Excerpts from a dataset
———

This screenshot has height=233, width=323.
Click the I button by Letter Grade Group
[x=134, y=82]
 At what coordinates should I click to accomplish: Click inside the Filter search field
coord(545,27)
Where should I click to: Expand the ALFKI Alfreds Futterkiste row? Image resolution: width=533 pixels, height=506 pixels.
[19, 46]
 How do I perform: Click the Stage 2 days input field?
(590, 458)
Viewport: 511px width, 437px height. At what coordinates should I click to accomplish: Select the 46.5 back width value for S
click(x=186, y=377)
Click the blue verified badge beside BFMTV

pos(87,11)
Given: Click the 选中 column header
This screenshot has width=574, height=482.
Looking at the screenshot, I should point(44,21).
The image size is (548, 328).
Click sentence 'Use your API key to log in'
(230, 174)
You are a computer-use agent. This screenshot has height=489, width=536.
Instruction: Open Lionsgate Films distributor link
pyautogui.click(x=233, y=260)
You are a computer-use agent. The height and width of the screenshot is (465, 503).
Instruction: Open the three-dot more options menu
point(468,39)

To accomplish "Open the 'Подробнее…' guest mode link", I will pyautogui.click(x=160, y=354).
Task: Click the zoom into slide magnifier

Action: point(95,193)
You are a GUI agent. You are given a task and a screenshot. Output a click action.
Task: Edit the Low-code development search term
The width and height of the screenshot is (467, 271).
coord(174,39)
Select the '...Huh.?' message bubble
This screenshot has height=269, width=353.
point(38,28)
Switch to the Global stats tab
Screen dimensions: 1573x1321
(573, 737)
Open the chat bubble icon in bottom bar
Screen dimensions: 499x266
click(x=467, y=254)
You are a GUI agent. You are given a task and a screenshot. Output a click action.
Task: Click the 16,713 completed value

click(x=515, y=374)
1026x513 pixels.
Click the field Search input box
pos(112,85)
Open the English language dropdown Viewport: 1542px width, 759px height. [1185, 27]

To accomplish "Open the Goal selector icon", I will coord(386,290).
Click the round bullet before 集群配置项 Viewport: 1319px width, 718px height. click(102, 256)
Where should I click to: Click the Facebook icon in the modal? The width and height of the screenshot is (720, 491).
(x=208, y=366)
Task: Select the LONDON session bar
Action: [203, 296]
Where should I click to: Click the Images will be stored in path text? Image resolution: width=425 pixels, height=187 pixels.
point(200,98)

———

▶ _WHAT TO PRODUCE_: From the line containing "Task: Click the 16,713 completed value" down to the last line, reproduce the records exactly. Include both ends.

▶ _RESPONSE BELOW_:
Task: Click the 16,713 completed value

click(x=515, y=374)
1026x513 pixels.
Click the field Search input box
pos(112,85)
Open the English language dropdown Viewport: 1542px width, 759px height. [1185, 27]

To accomplish "Open the Goal selector icon", I will coord(386,290).
Click the round bullet before 集群配置项 Viewport: 1319px width, 718px height. click(102, 256)
Where should I click to: Click the Facebook icon in the modal? The width and height of the screenshot is (720, 491).
(x=208, y=366)
Task: Select the LONDON session bar
Action: [203, 296]
Where should I click to: Click the Images will be stored in path text? Image resolution: width=425 pixels, height=187 pixels.
point(200,98)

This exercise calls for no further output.